● THE DATA:
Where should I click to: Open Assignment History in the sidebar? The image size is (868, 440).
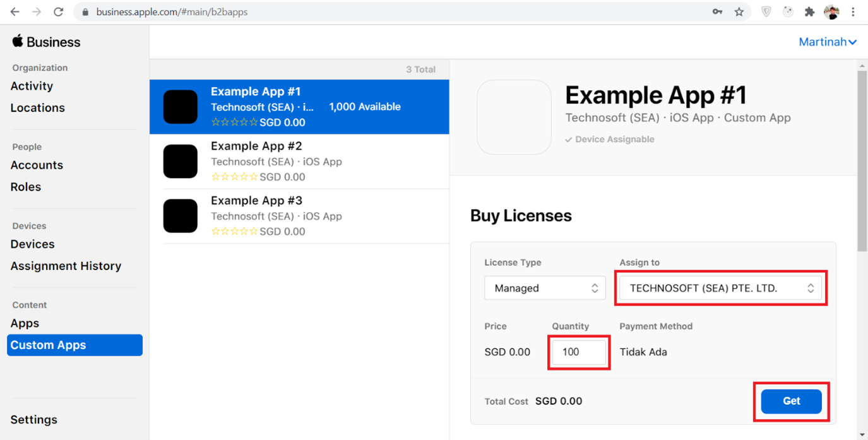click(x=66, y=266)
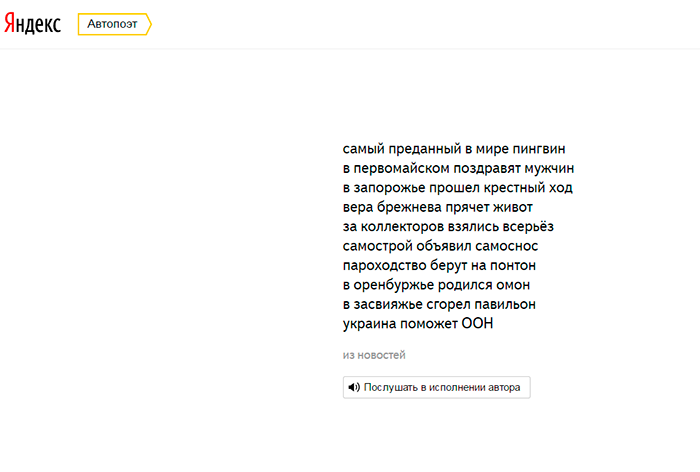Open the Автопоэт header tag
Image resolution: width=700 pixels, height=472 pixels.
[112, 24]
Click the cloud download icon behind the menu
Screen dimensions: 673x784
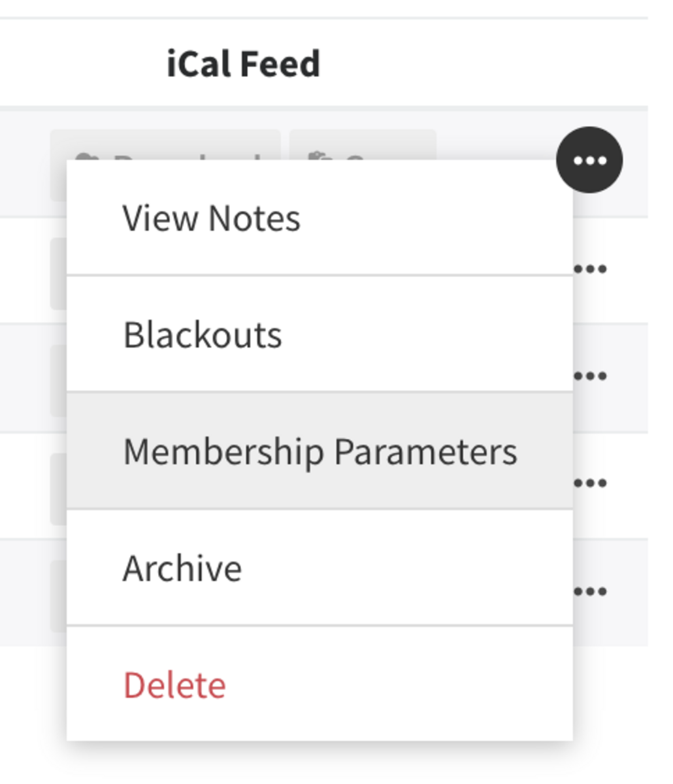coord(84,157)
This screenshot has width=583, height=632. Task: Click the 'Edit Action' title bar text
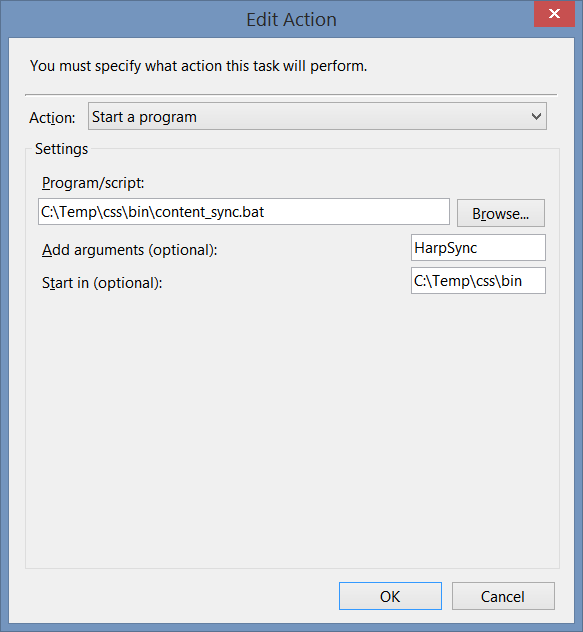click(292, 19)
==
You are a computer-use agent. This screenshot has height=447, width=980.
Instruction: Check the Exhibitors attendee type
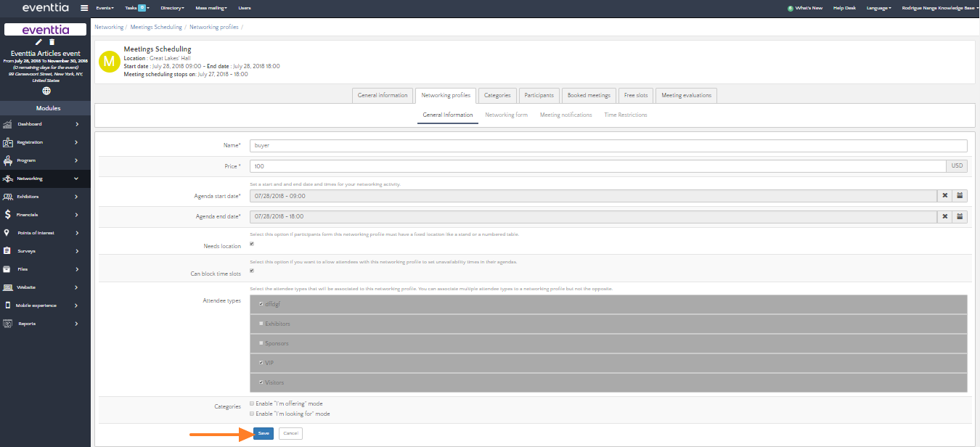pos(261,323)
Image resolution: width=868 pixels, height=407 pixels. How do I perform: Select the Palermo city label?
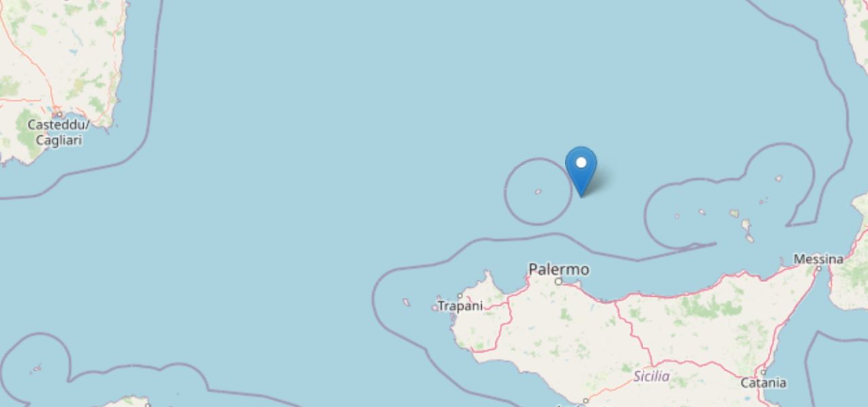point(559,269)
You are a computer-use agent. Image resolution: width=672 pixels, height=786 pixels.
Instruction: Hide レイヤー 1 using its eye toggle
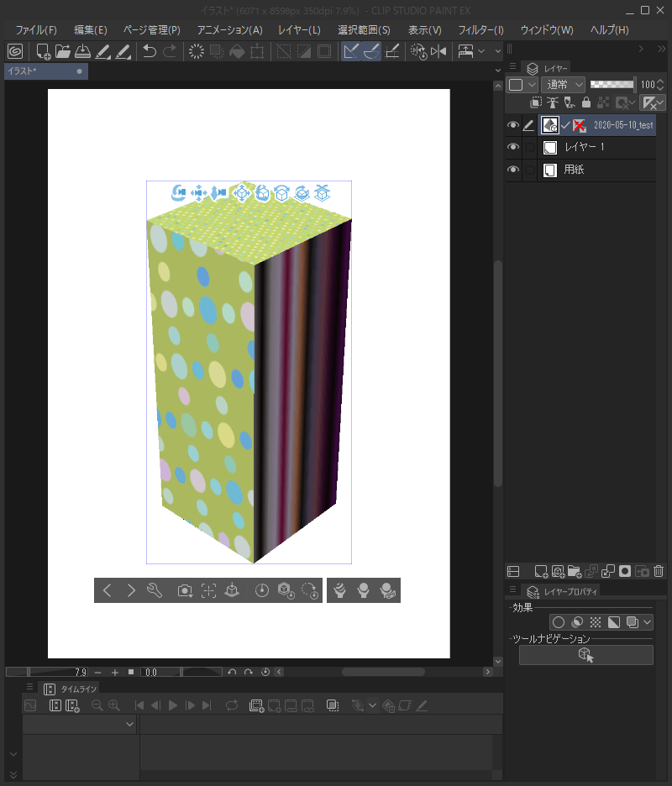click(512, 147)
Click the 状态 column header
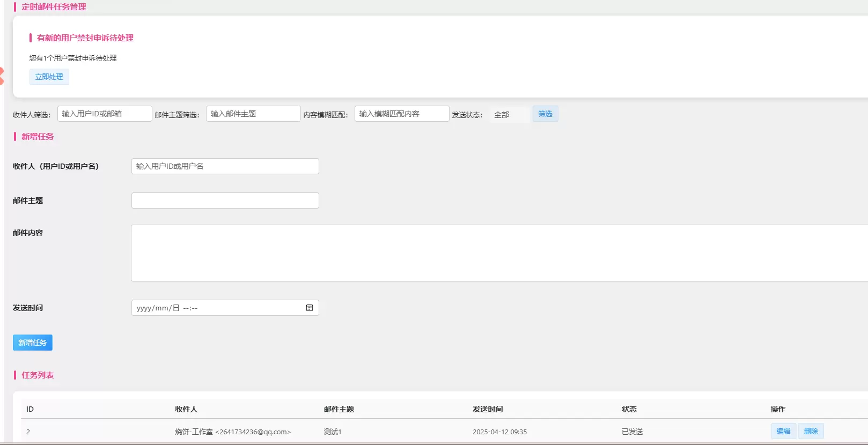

● TASK BRIEF: In the listing above, find the line with "Instruction: Check the" and the line with "Click the 状态 column header". Copy both of them and every line between, exactly, but not the pictures.

● OUTPUT BELOW:
Instruction: Check the Exhibitors attendee type
pos(261,323)
Image resolution: width=868 pixels, height=407 pixels. How do I perform: Select the Palermo city label?
point(559,269)
You are a computer-use agent. Image resolution: width=672 pixels, height=786 pixels.
Instruction: Hide レイヤー 1 using its eye toggle
click(512, 147)
Click the 状态 column header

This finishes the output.